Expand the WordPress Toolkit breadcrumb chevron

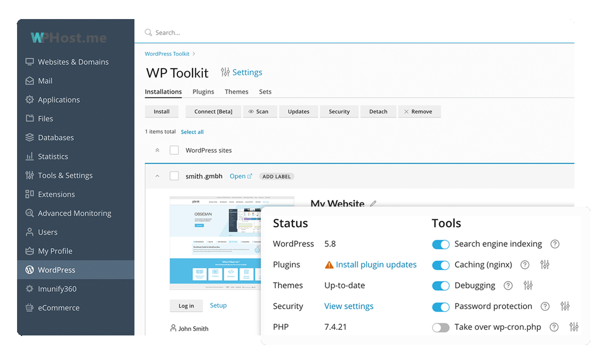194,54
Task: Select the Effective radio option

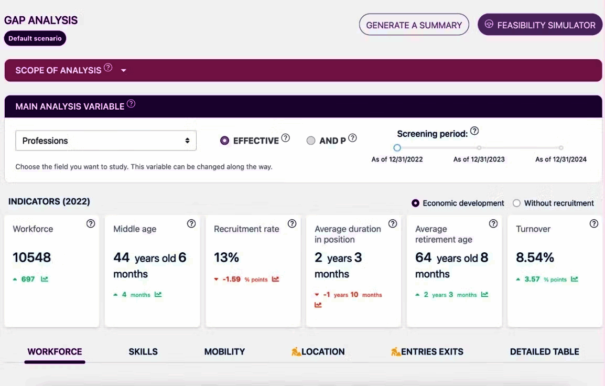Action: coord(223,141)
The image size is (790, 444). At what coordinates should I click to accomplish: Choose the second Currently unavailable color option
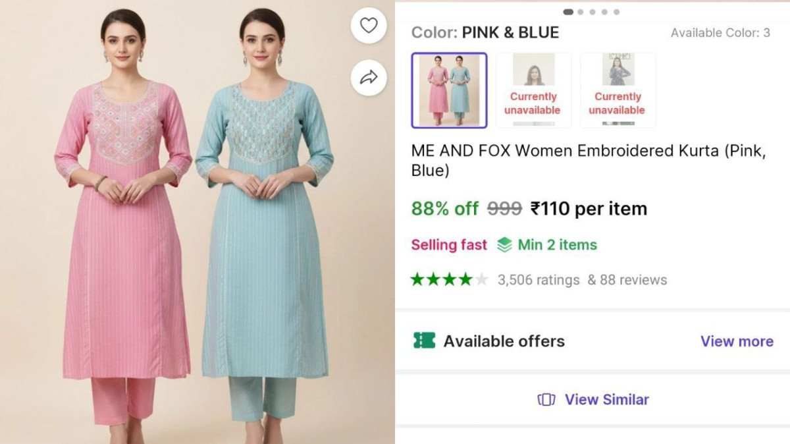(533, 90)
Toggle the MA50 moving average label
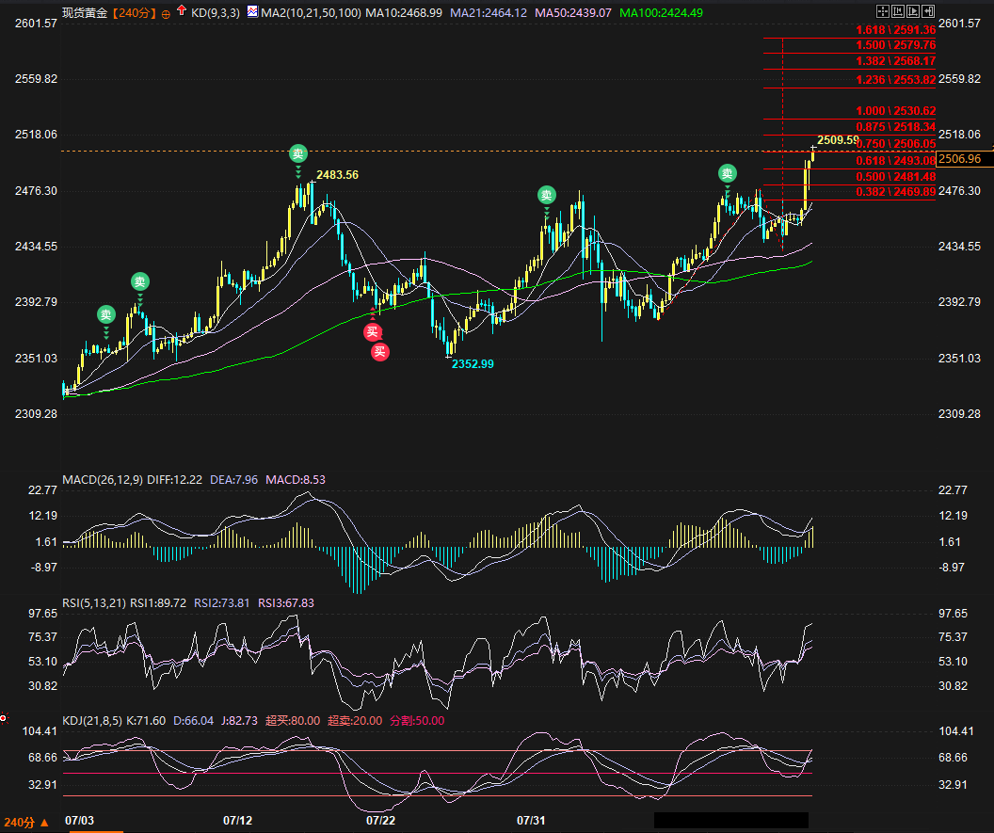This screenshot has width=994, height=833. point(573,13)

● ● ●

● Exercise prompt:
Please give again only the lines from the one containing "The image size" through the last line of the entries above, exactly as they stand and without pictures.

● Result of the task:
The image size is (790, 444). At what coordinates should I click to accomplish: Choose the second Currently unavailable color option
(533, 90)
Toggle the MA50 moving average label
This screenshot has width=994, height=833. point(573,13)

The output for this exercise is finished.